BioMart is a community-driven project to provide a single point of access to distributed research data. The BioMart project contributes open source software and data services to the international scientific community. Although the BioMart software is primarily used by the biomedical research community, it is designed in such a way that any type of data can be incorporated into the BioMart framework. The BioMart project originated at the European Bioinformatics Institute as a data management solution for the Human Genome Project. Since then, BioMart has grown to become a multi-institute collaboration involving various database projects on five continents.

== Integration with Ensembl ==
BioMart is a powerful tool for researchers and bioinformaticians that allows a user to export data from Ensembl, this could include data such as gene ID's, gene positions, associated variations, protein domains and sequences. BioMArt allows the data to be exported into convenient file types like FASTA, XLS, CSV, TSV, HTML. Researchers can use the exported data in a variety of applications, including genomic studies, gene expression analysis, and comparative genomics. BioMart's intuitive interface enables users to customize queries to access specific data sets or features of interest easily

== Software ==
BioMart is a freely available, open-source, federated database system that provides unified access to disparate, geographically distributed data sources. BioMart allows databases hosted on different servers to be presented seamlessly to users, facilitating collaborative projects. BioMart contains several levels of query optimization to efficiently manage large data sets, and offers a diverse selection of graphical user interfaces and application programming interfaces to allow queries to be performed in whatever manner is most convenient for the user. BioMart's capabilities are extended by integration with several widely used software packages such as Bioconductor, Galaxy, Cytoscape, and Taverna.

== Data sources and community ==
There are around 40 BioMart data sources including the Atlas of UTR Regulatory Activity (AURA), the COSMIC cancer database, Ensembl Genomes, HapMap, InterPro, Mouse Genome Informatics (MGI), Rfam and UniProt. Access is provided by institutions including the European Bioinformatics Institute (EBI) and the Wellcome Trust Sanger Institute in the UK, Cold Spring Harbor Laboratory and the National Center for Biotechnology Information (NCBI) in the United States and French National Centre for Scientific Research (CNRS). The BioMart Central Portal was established to provide a convenient single point of access to this growing pool of data sources.

═══

EXERCISE REQUIREMENTS
According to the BioMart text, at which institution did the BioMart project originate? The lines that follow were taken from a different source.

[Source records]
═══

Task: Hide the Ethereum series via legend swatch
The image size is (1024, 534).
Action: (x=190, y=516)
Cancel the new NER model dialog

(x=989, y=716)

═══

TASK OUTPUT
The European Bioinformatics Institute.